Requirement – Set out word for word the line that contains "You are a computer-use" and each line after it, through the end of the data below, but exclude the pictures.
┄┄┄┄┄┄
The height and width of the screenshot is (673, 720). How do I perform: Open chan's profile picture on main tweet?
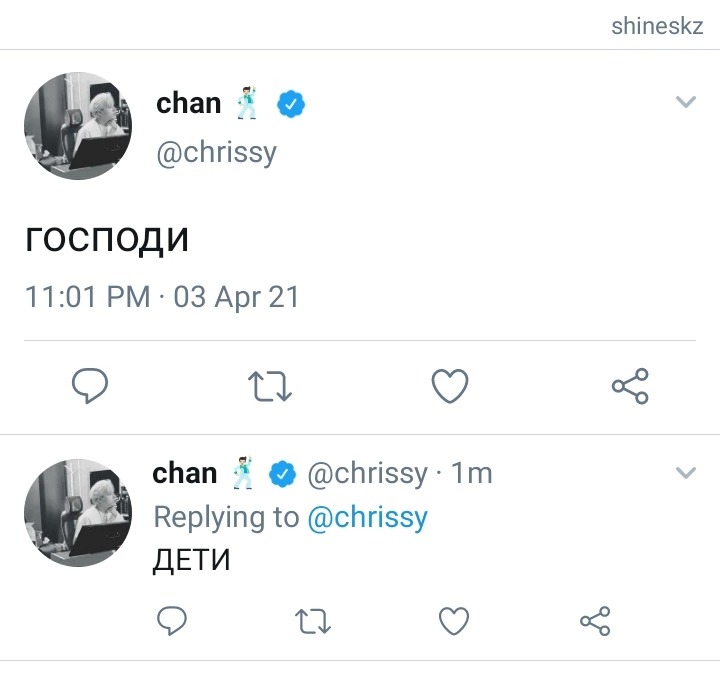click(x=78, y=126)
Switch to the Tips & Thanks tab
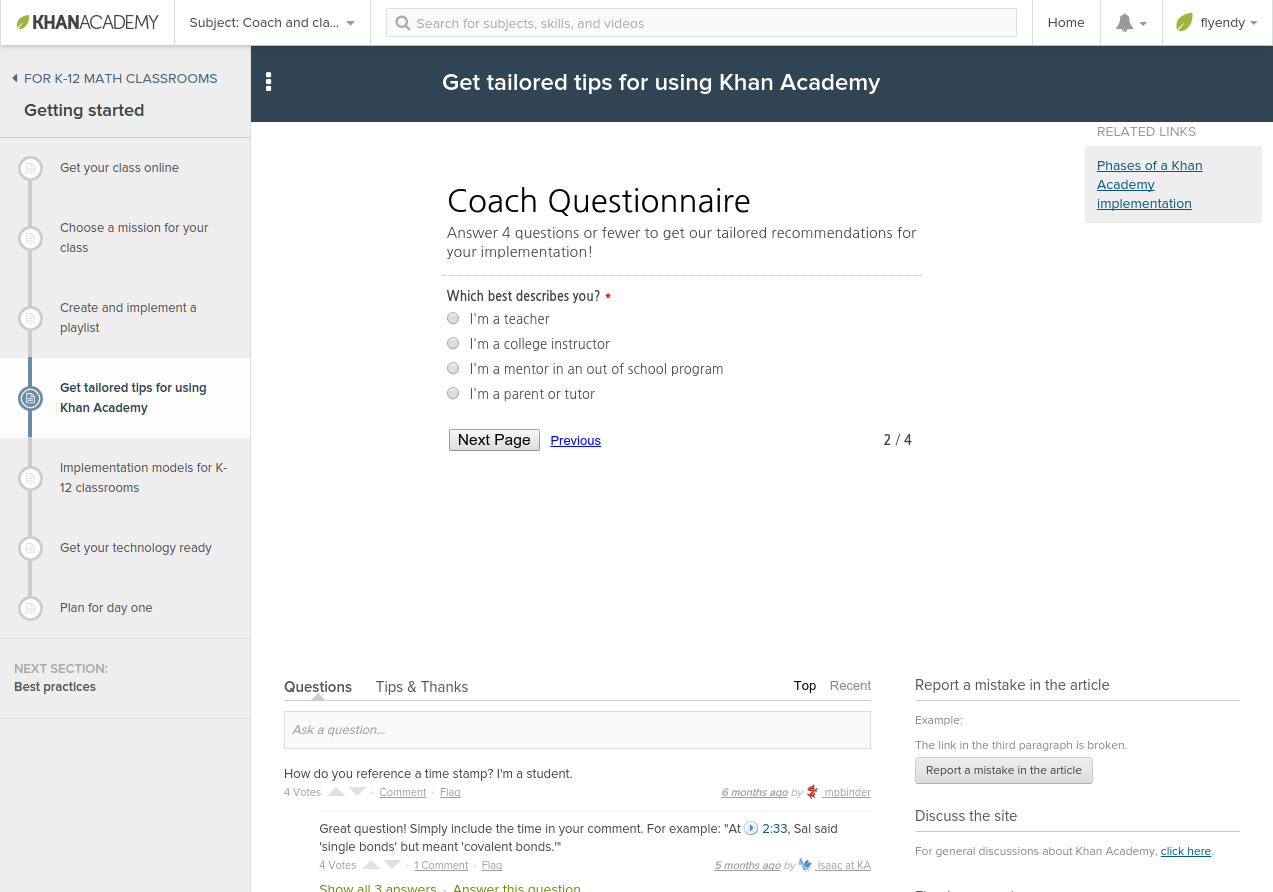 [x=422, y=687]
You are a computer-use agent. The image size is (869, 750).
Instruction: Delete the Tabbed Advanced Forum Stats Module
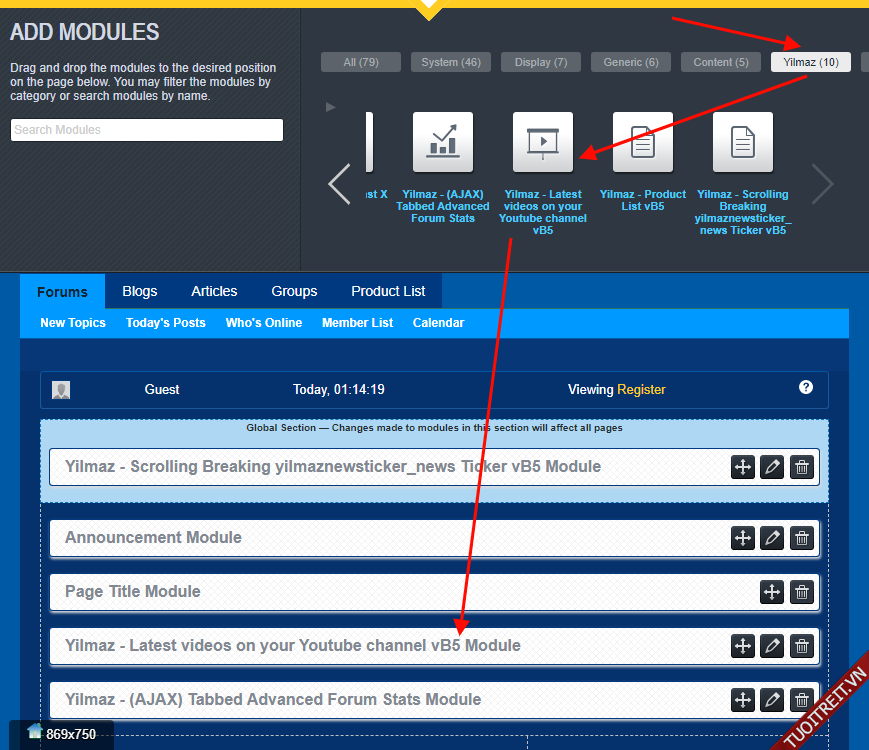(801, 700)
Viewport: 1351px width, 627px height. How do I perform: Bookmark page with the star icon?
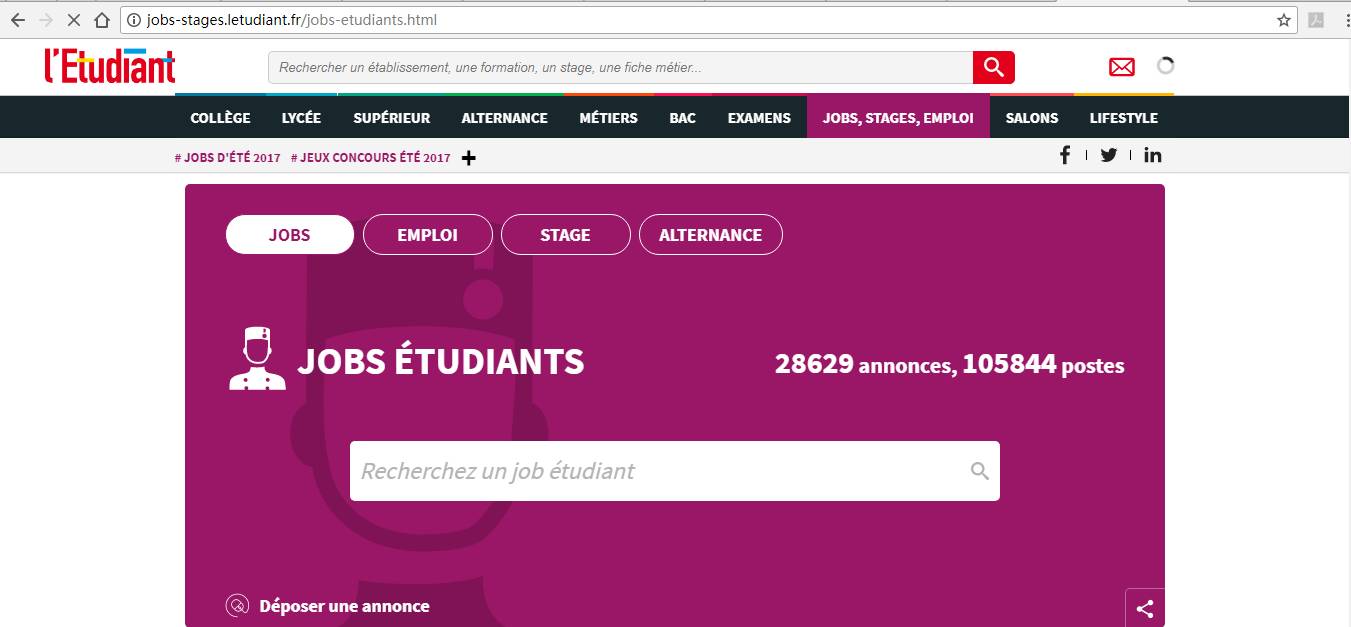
┄┄┄┄┄┄
Task solution –
You are a computer-use agent. The image size is (869, 750).
Instruction: Delete the Tabbed Advanced Forum Stats Module
(801, 700)
Viewport: 1351px width, 627px height. How do I perform: Bookmark page with the star icon?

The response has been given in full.